= Beginning of Section =

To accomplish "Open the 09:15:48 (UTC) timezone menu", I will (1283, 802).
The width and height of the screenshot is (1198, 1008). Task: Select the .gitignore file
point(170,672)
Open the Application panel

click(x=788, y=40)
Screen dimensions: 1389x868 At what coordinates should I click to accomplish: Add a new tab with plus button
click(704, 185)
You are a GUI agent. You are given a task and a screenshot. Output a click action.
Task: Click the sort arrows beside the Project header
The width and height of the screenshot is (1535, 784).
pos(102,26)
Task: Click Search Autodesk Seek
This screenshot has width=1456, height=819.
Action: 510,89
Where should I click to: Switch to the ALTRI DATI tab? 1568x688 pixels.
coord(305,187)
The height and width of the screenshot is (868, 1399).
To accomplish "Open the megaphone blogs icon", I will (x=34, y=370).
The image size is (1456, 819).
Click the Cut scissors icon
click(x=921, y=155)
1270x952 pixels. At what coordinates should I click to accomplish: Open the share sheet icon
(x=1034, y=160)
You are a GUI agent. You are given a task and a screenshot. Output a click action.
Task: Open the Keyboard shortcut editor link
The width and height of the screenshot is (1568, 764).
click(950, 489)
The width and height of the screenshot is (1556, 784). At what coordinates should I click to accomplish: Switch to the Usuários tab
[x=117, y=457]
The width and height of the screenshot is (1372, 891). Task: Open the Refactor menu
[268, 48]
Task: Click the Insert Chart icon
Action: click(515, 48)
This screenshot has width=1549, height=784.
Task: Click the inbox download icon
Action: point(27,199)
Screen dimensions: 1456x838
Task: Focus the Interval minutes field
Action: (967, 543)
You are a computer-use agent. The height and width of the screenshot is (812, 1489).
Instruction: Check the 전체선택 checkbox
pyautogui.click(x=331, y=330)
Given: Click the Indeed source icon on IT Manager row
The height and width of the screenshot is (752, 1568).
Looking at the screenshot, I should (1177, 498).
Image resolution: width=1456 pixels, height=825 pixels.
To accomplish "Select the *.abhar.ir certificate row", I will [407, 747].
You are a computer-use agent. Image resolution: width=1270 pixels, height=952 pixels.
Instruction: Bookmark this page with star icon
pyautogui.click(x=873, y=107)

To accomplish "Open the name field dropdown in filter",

= End of Section =

▶ [Task directions]:
The first line of the entries, the line with "Task: Click Search Autodesk Seek", and every line between them should be retyped exactly, and nothing else.

▶ [Response box]:
To accomplish "Open the 09:15:48 (UTC) timezone menu", I will (1283, 802).
The width and height of the screenshot is (1198, 1008). Task: Select the .gitignore file
point(170,672)
Open the Application panel

click(x=788, y=40)
Screen dimensions: 1389x868 At what coordinates should I click to accomplish: Add a new tab with plus button
click(704, 185)
You are a GUI agent. You are given a task and a screenshot. Output a click action.
Task: Click the sort arrows beside the Project header
The width and height of the screenshot is (1535, 784).
pos(102,26)
Task: Click Search Autodesk Seek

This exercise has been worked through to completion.